Я двинулась к столику у окна. Вид из него открывался тот же, что и из номера. Внизу шумела площадь, впереди виднелся собор, справа начинались Елисейские поля, слева – заканчивалась Риволи. Я замерла в немом восторге, созерцая прекраснейший город мира.

Мой спутник прекрасно объяснялся по-французски и быстро сделал заказ подошедшему официанту. Затем он обратился ко мне и сказал:

– Давайте знакомиться. Меня зовут Ланской Станислав Модестович, к Вашим услугам. А как обращаться к Вам, шер ами?

– Меня зовут Наталья Викторовна.

– Замечательно! – чему-то очень обрадовался собеседник. – Я обожаю это имя. Наталья – Натали. Это так по-французски. У Шарля Азновура даже песня есть такая. И потом, это имя ассоциируется у меня с Натальей Гончаровой, т.е. его обладательница – всегда красавица.

– Да, – согласилась я, – не могу отрицать, что мое имя мне нравится и я очень благодарна родителям за него, Царствие им небесное. Но вот с «красавицей» Вы явно промахнулись.

– Не скромничайте, – заявил мой собеседник. Затем внимательно посмотрел на меня и очень грустно отметил, что, к сожалению, вся наша жизнь состоит из потерь и самые тяжелые из них – потеря близких и дорогих тебе людей. Он как-то даже ушел в себя, на несколько минут забыв и обо мне и обо всем на свете. «Видимо, этому человеку была известна цена таких потерь не понаслышке, – подумала я. – Надо же как он отнесся к моему вскользь сказанному упоминанию о родителях».

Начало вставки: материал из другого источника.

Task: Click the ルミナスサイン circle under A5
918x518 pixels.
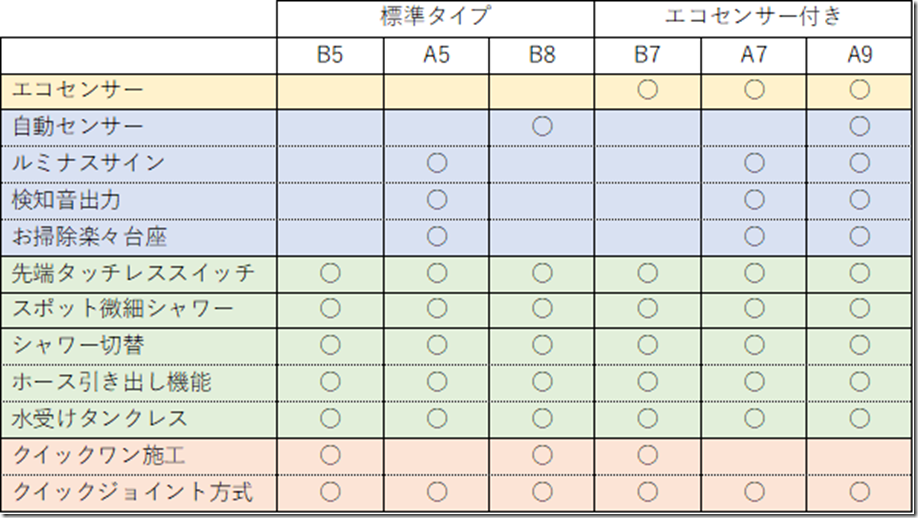Action: 437,163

Я внимательно рассматривала его, воспользовавшись случаем. Он был очень приятен. Достаточно высокий, стройный (без живота, но и не худой, скорее слегка полноватый), темные с проседью волосы и глубокие черные глаза, прямой нос, губы – несколько тонковаты, но они не портили его. На нем был светлый бежевый костюм, бордовая рубашка и галстук бежевого цвета. Обувь была очень дорогой, что я отметила про себя при первом взгляде на него. И еще он пользовался очень изысканным парфюмом.

Он производил впечатление государственного чиновника высокого ранга, свободно общающегося с людьми, но умеющего при этом сохранить расстояние между собой и ими.

Несмотря на его приветливое и вежливое обращение, искреннее приглашение на завтрак, я чувствовала это расстояние между нами. В целом, он располагал к себе. Мне он уже нравился, но безо всяких далеко идущих планов, а как попутчик, с которым судьба свела в дороге. Еще совсем недавно, встретившись в вагоне с совершенно незнакомыми нам людьми, мы могли поведать им историю своей жизни. Но теперь те времена остались в прошлом.